**Record extracts:**
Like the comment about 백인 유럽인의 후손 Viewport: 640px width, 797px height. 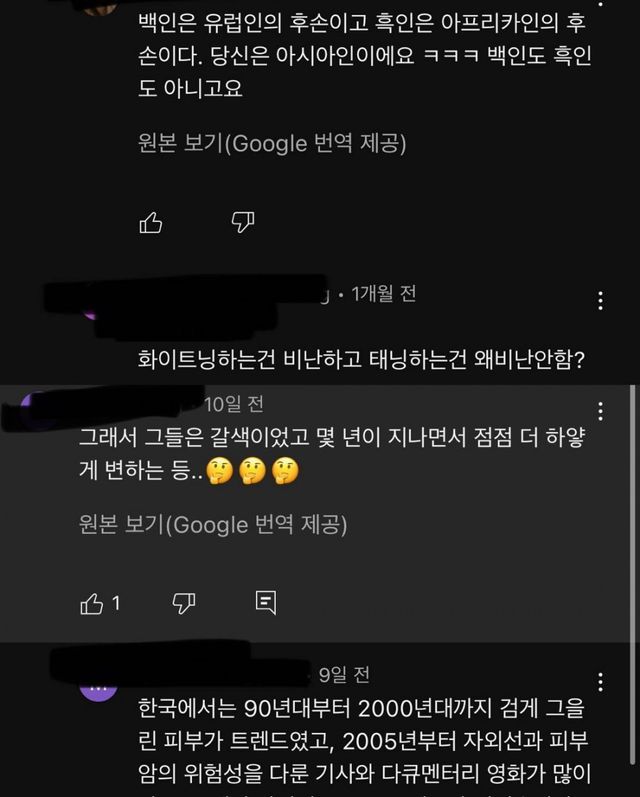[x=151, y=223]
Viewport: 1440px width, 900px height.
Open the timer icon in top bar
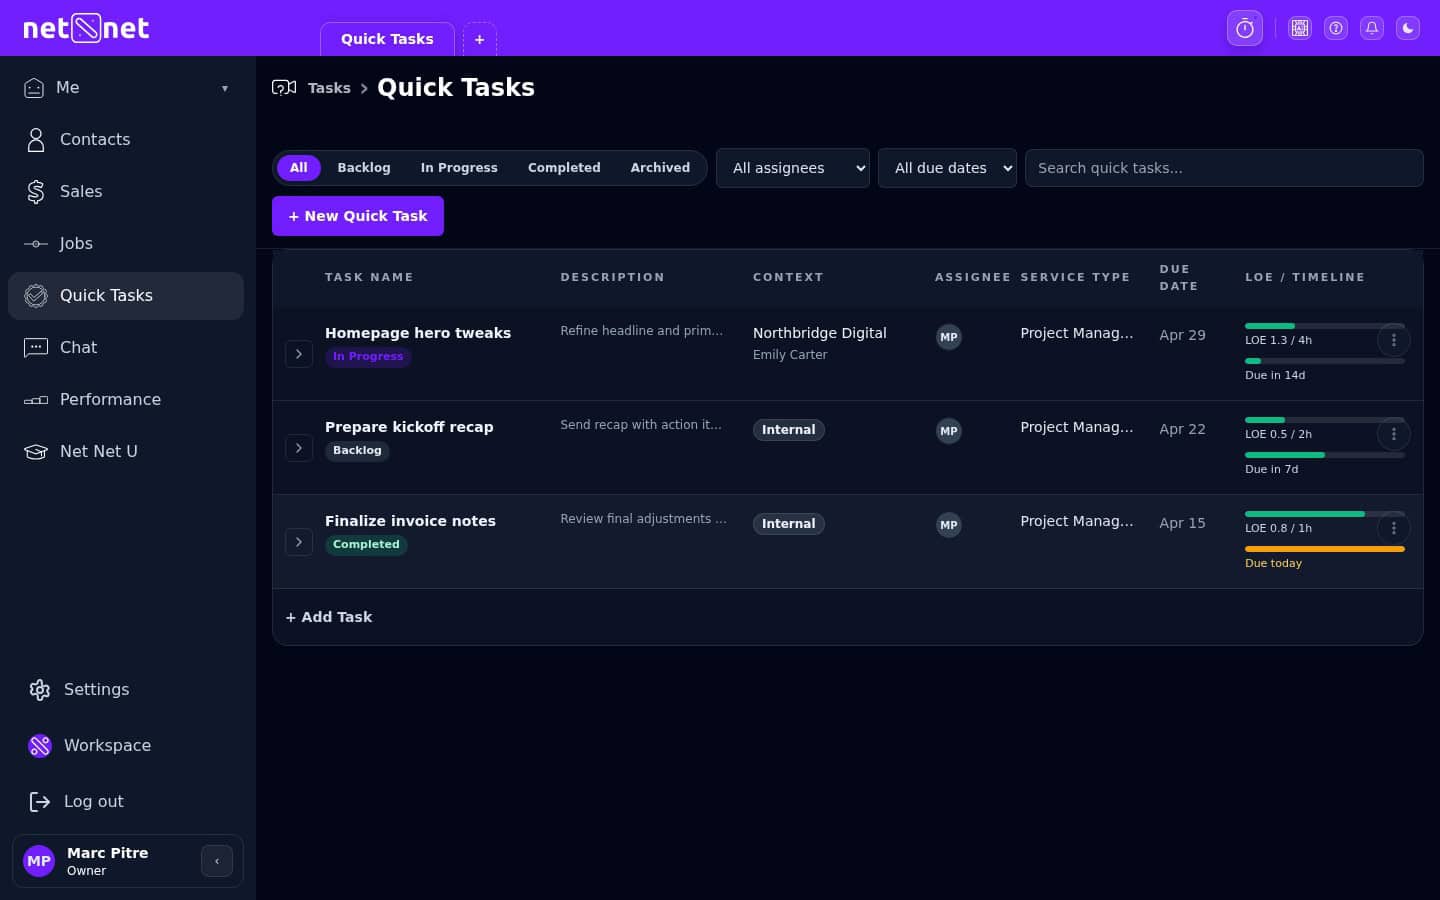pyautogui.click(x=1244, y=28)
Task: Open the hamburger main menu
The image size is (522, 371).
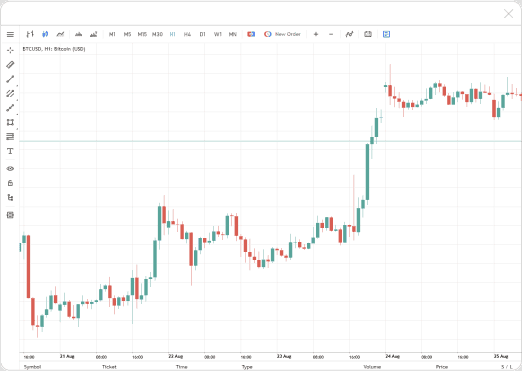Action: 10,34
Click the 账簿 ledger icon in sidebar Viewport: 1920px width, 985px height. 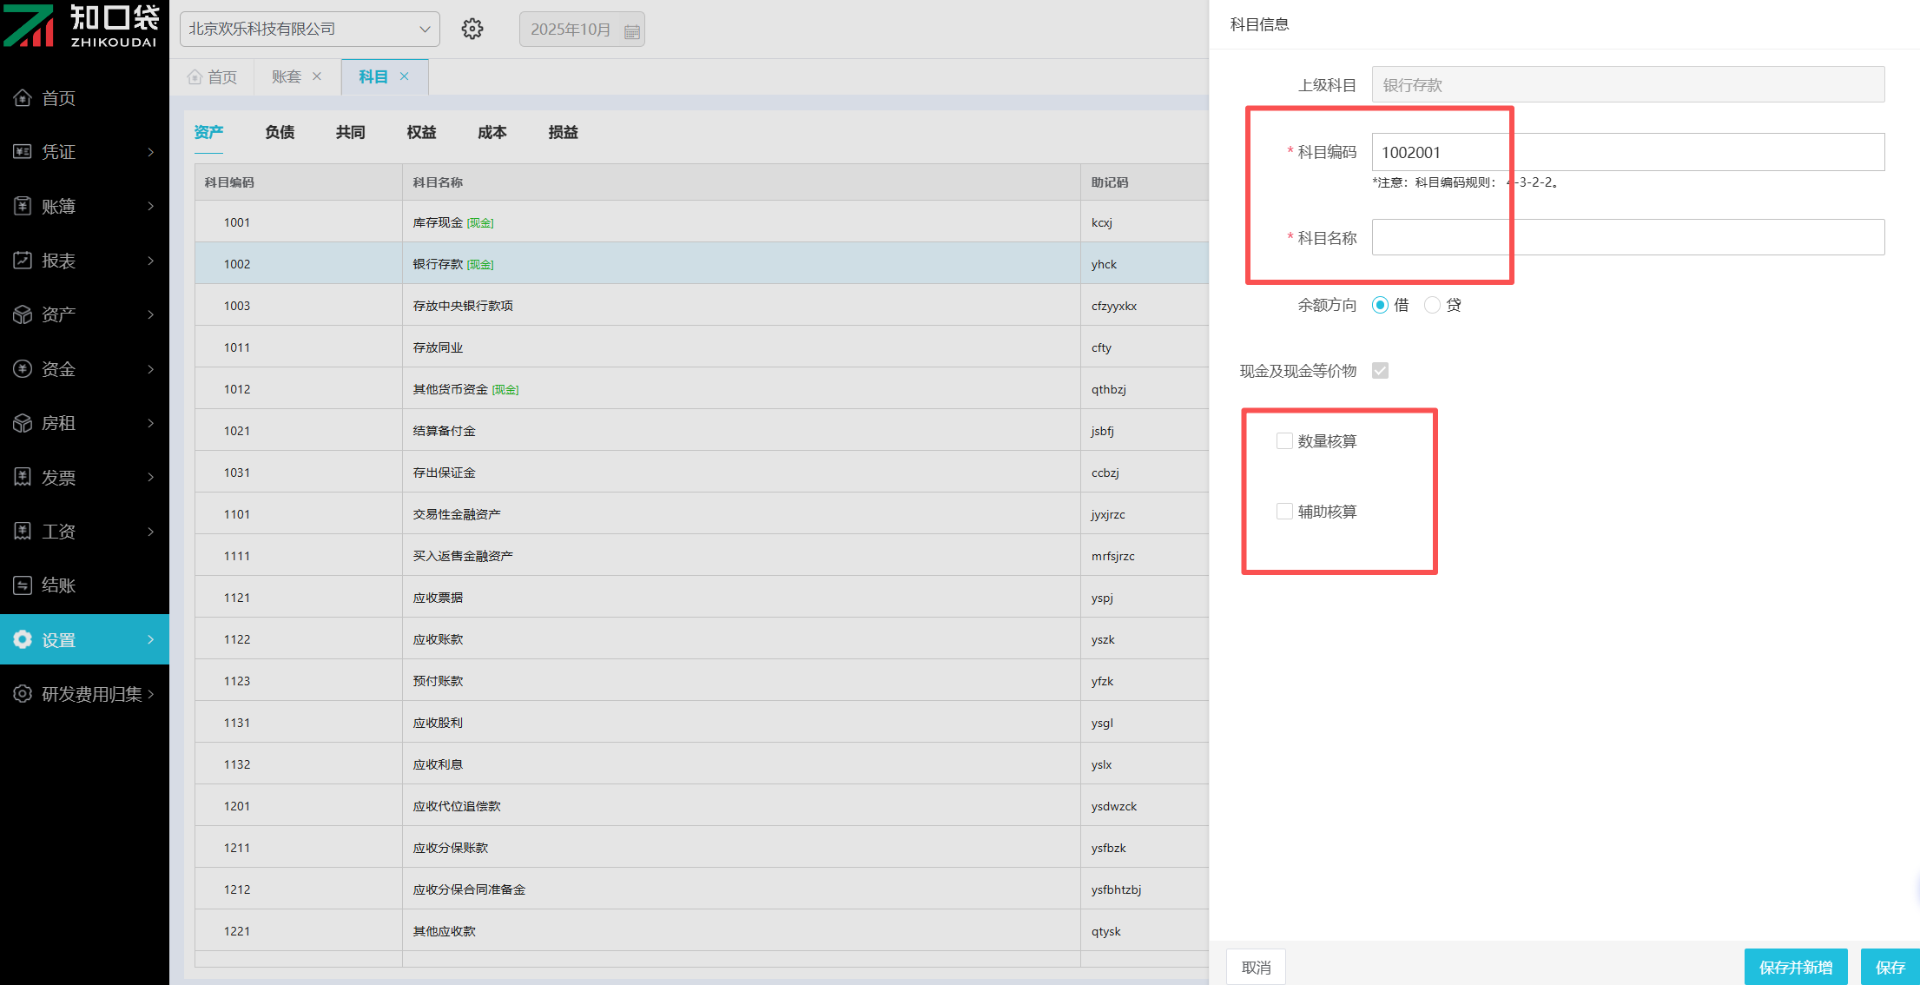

**Activity:**
Copy exactly the lines from the line that has "Viewport: 1440px width, 900px height." through the last line of the entries above, inclusive, and no others. Pictures do not go in the copy.

**Expected answer:**
Viewport: 1440px width, 900px height.
Open the timer icon in top bar
pyautogui.click(x=1244, y=28)
Task: Open the hamburger main menu
The image size is (522, 371).
Action: 10,34
Click the 账簿 ledger icon in sidebar Viewport: 1920px width, 985px height. 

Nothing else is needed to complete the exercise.